Social conditions can worsen further to the extent public schools teach students that “all” police are racist abusers of the innocent. This ensures that when untutored, crime-prone, angry, and resentful youths come in contact with law enforcement officers they will more likely resent it, resist arrest, fight or flee, and thus endanger themselves (and officers). It is an avoidable tragedy.
It is paradoxical that in nearly all types of public goods and services except policing, government failures elicit demands for still more funding, not less. National defense failed America on 9/11 yet the response was to create and fund a new and expensive Department of Homeland Security. When public schools fail the response is to spend more taxpayer money on them, while resisting reforms and competition (from charter schools and private schools). When the provision of public health services are materially inferior to private provision, as in the case of the VA hospital system, the response is to spend more public money on it, without viable reform. Yet if policing fails, critics demand that less be spent on it – or nothing at all – to “defund the police.” Why?
For many decades – until recent ones – national defense, policing, prisons, and law courts were defined and defended as indispensable functions of a rights-respecting government. They were “public goods,” per economists, in the sense that it was too difficult or costly (unprofitable) for the private sector to provide them. Moreover, these functions involved the use of force, which should be left not to markets (or vigilantism) but to an agency (government) compelled to be just and to abide by the restrictions imposed by a rights-protecting constitution and subsidiary law code.
In recent decades, the scope of “public goods” has expanded far beyond national defense and law enforcement (policing, prisons, law courts). This is observable in public spending priorities and trends over time (see exhibit). The private sector is capable and willing to provide schooling, health care, and welfare services (philanthropy), but these services have been increasingly co-opted by the public sector, with inferior quality due to an absence of profit-loss incentives. Public provision also violates rights, by simultaneously precluding choice and compelling funding. Many Americans have lost the meaning of rights – and many believe it is better morally to have more citizens subject to similar but lower-quality public goods and services than to leave them free to provide and purchase differential, higher-quality private goods and services. It is not a rationally defensible position. The public provision of private goods and services has a terrible track record.

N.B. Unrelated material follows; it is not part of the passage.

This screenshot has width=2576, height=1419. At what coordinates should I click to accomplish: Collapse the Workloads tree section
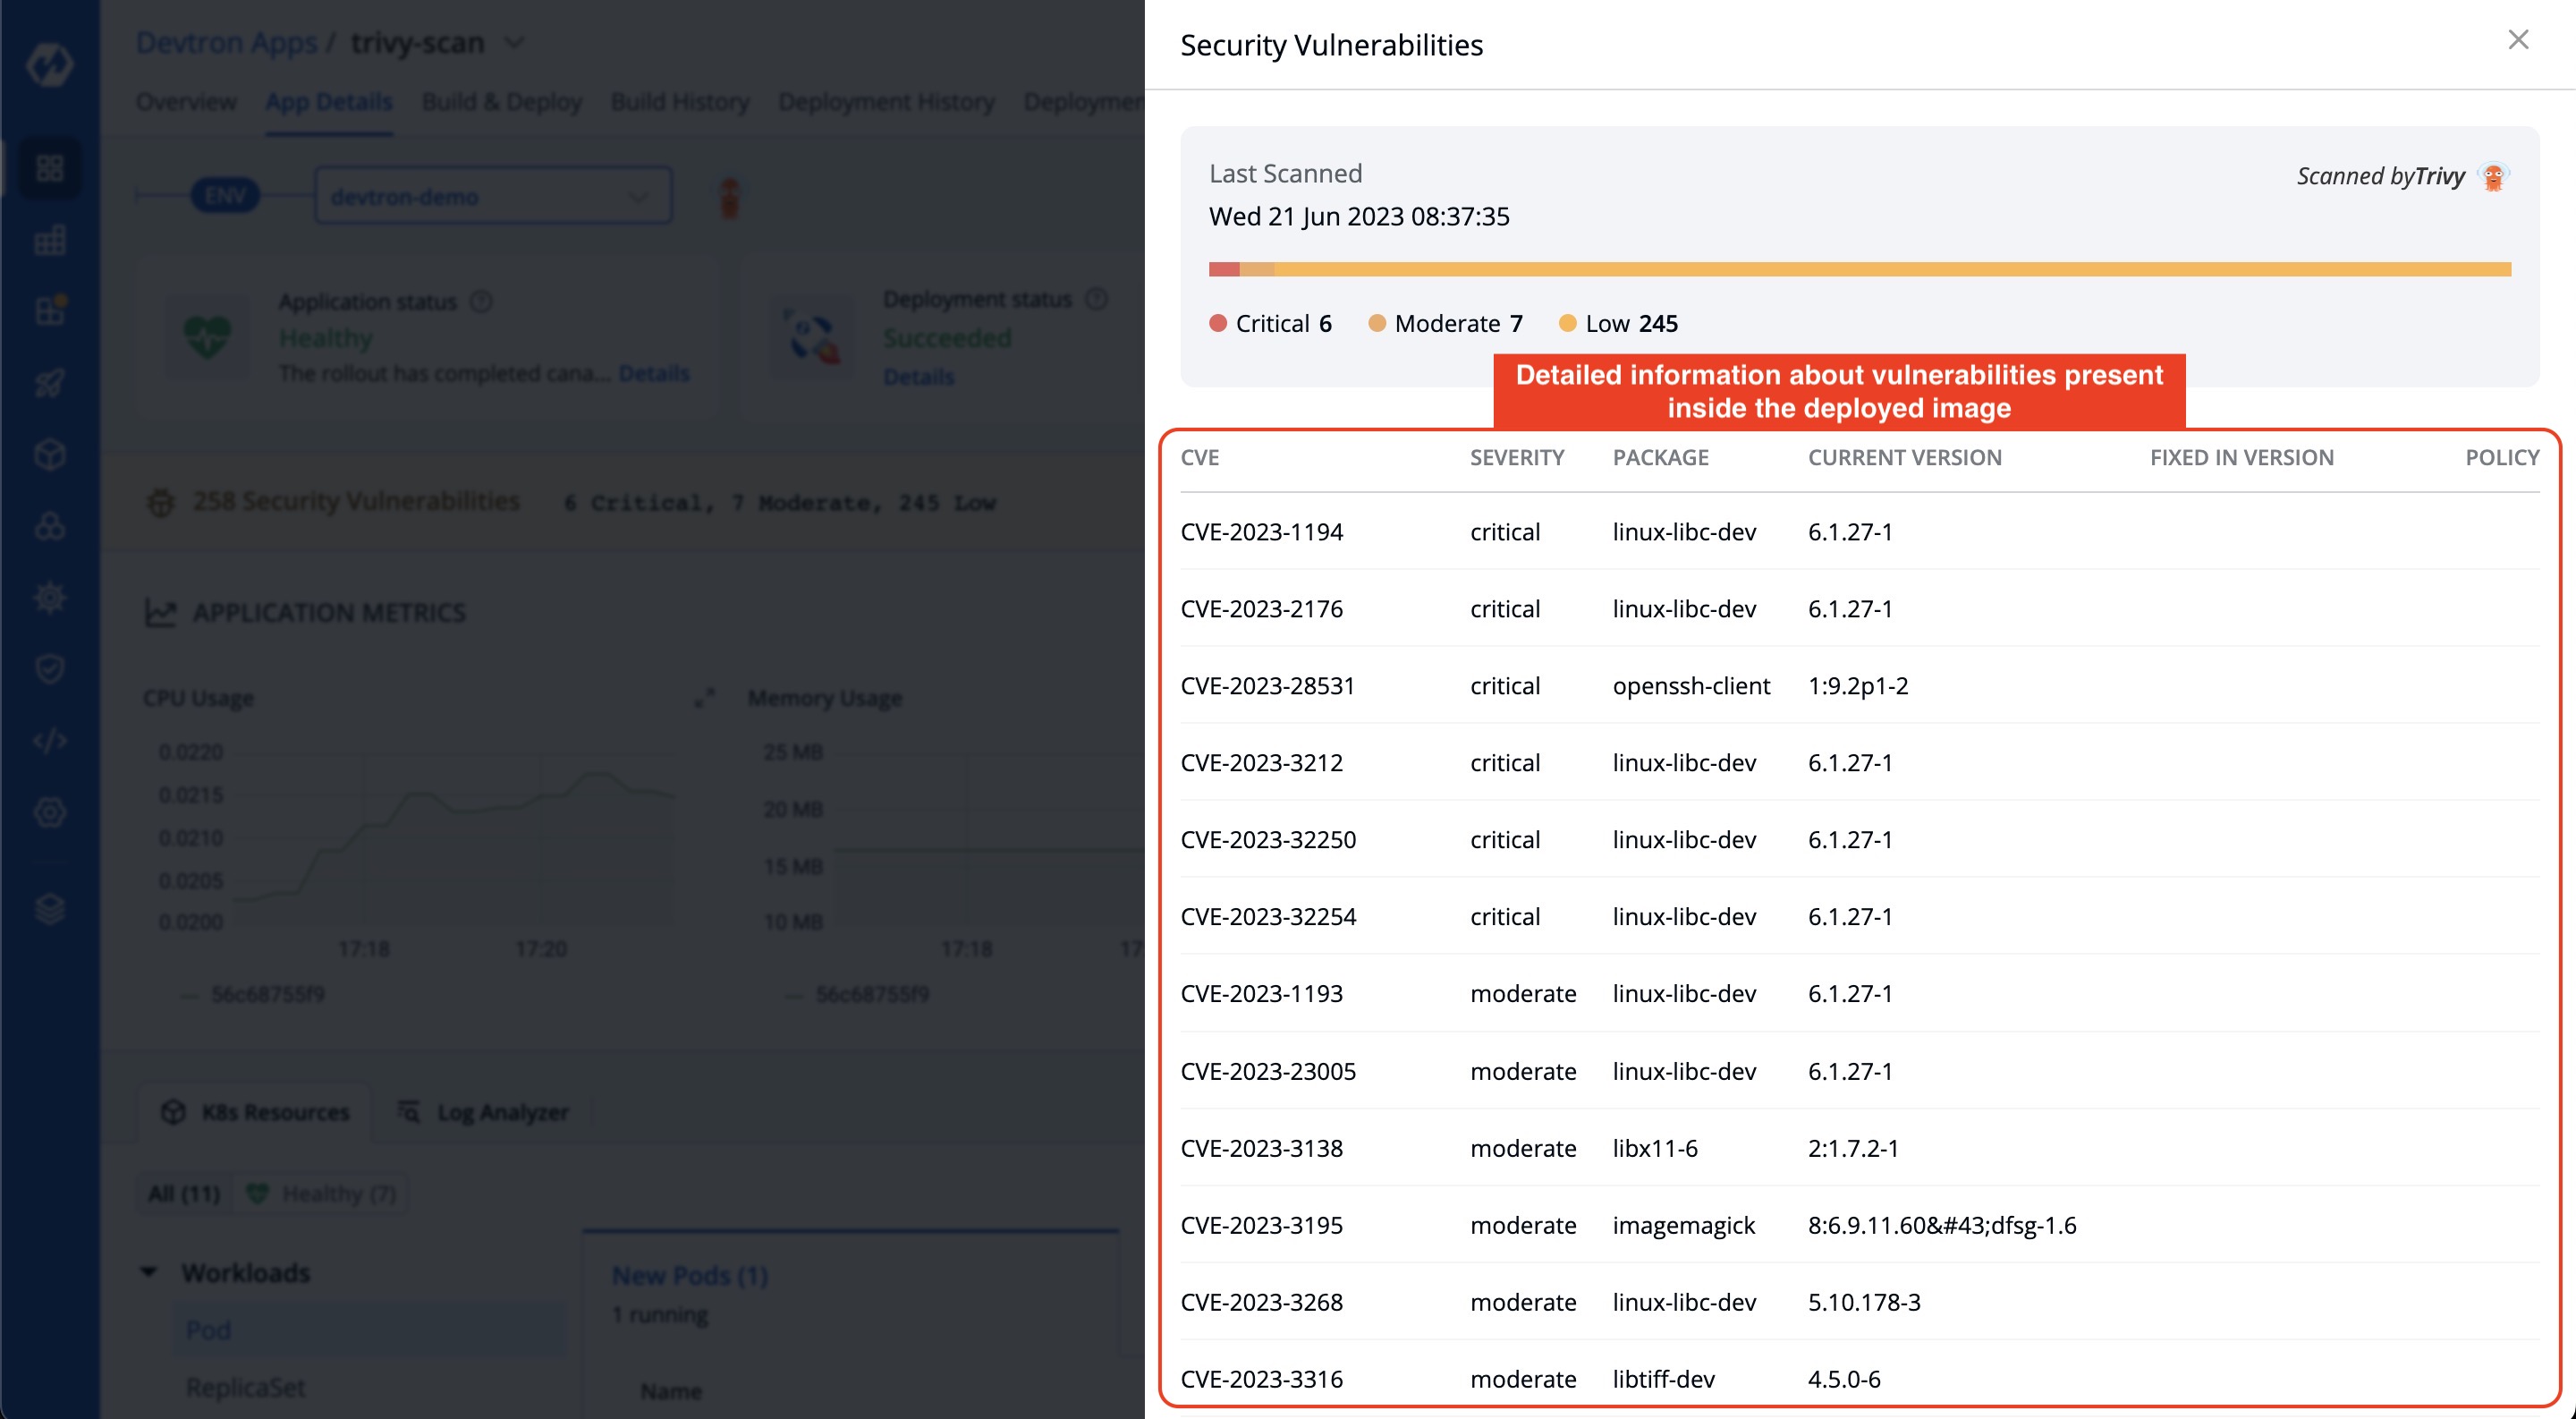point(149,1272)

Law and order, hence law enforcement, is a crucial role of a just government. The laws must be just but also justly applied and enforced. If the quantity, quality, or justice of public policing is inferior or deteriorating, that argues not for defunding but more funding. If any legitimate public service (like the rule of law and law enforcement) fails, it should be mended, not ended, reformed, not scorned. Indeed, that has been the general (and positive) trend in American law and law enforcement over the past century. Studies today find only traces of racism and brutality in American policing; no solid evidence exists for such evils being “systemic,” when adjusted for socio-economic factors and differential crime rates. Nor is there systematic evidence that the funding of police has come at the expense of other public services; indeed, policing has been relatively “defunded,” already, since the 1960s, which may be contributing to current problems.